Да, авторитет и действительно у комсомольцев был немалый. Шутка ли, Анну Бабышкину, семнадцатилетнюю девушку на колхозном собрании бригадиром назначили. А в бригаде-то немного немало – 42 человека. А вскоре возглавляла уже Анна и весь колхоз.

– Молодежи было у нас много, – вспоминает Анна Алексеевна, – работать мы умели. Колхоз богатеть начал. Первыми в районе из всех прочих колхозов приобрели мы грузовой автомобиль. Сейчас – это даже забавным кажется, какой он был новинкой и диковинкой на селе. Помнится, комсомольцы наши пляской его встречали. И росло бы наше молодежное хозяйство, крепло год от году – да война помешала.

Голос Анны Алексеевны становится глуше, лицо суровым, в глазах появляется строгость.

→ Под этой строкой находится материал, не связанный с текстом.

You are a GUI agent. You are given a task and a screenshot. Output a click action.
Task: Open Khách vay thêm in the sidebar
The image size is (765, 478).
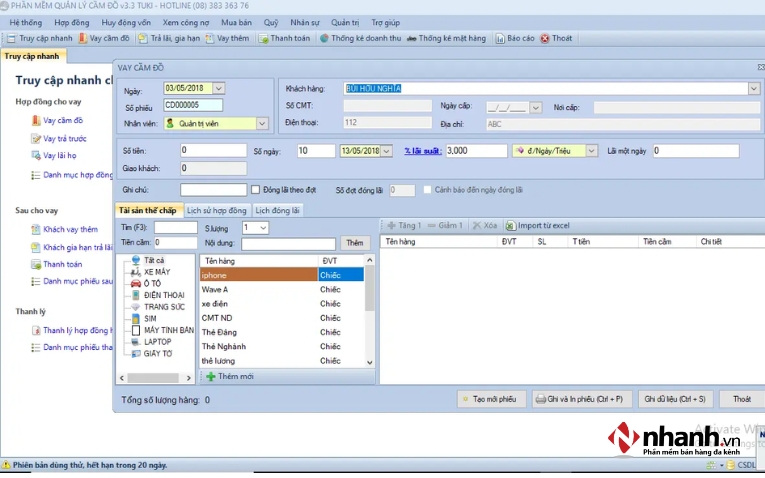[x=70, y=229]

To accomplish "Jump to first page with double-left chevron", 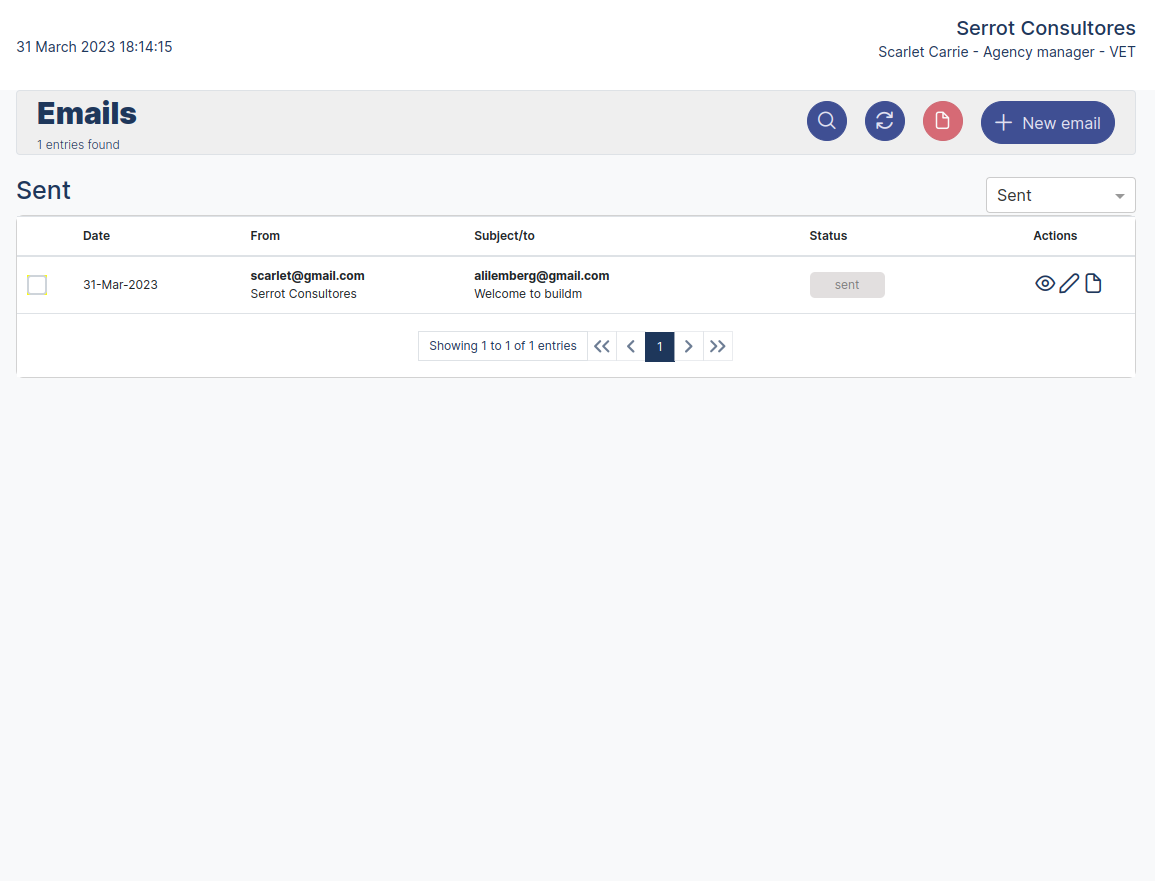I will coord(601,346).
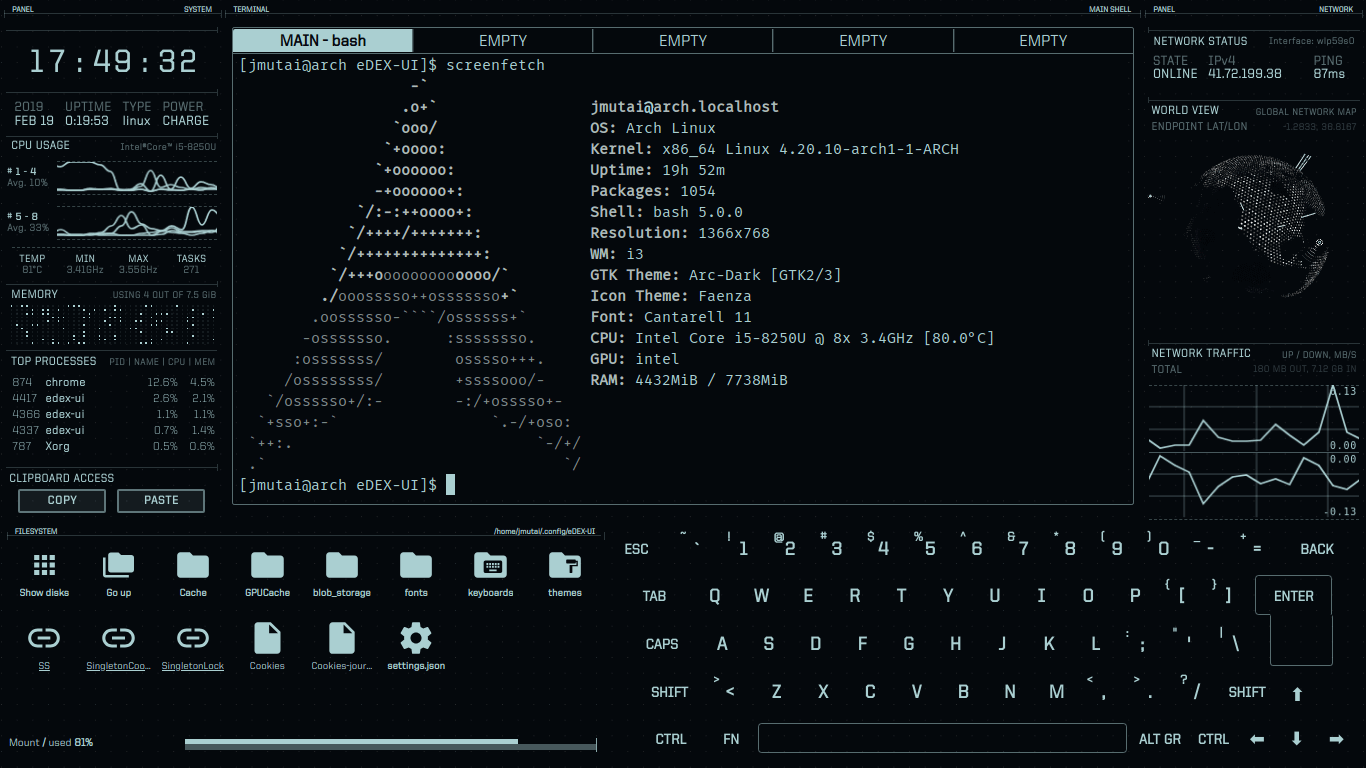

– Война… К этому времени я была уже членом партии…

III

– Володя! Вы помните войну?

Владимир Яковлев долго и задумчиво смотрит куда-то мимо собеседника, потом нехотя отвечает.

– Помню.

Тихо опускается на деревенскую улицу августовский вечер. Один за другим вспыхивают огоньки электрических лампочек в окнах домов напротив. В открытое окно ветер заносит свежий ароматный запах зрелых яблок из совхозного сада. Слышится смех. Это молодежь идет в клуб: привезли новый кинофильм.

Мне неловко тревожить в этот мягкий спокойный вечер в человеке тяжелые воспоминания. Кто я есть? Что знаю? В войну я был несмышленышем, ходил под стол пешком, да и жили мы далеко в тылу. Помню лишь День победы. Красный флаг над колхозной конторой. Улыбки у прохожих на улице. Радостный бегу домой, а там мать плачет. Позднее понял почему – убили отца.

– А мой отец умер после войны. Сказались немецкие приклады. Все эти места были немцами оккупированы. Отец мой инвалид был. Жил в оккупации вместе с нами: с женщинами, да малыми ребятишками. Во время войны мне ведь было тоже не так уж много лет. Как-то отца немцы угнали за деревню окопы рыть, а мы с братишкой в соседнюю деревню пошли к тетке. Отец видел. А тут как раз начался налет наших самолетов. Бомбежка. Отец было кинулся к нам, хотел в подвал спрятать, немцы и набросились на него. Прикладами избивать стали. Да все по голове, по спине. А батька-то горбатый был.

Молчим.

– А что, после войны долго восстанавливали хозяйство? – продолжаю спрашивать.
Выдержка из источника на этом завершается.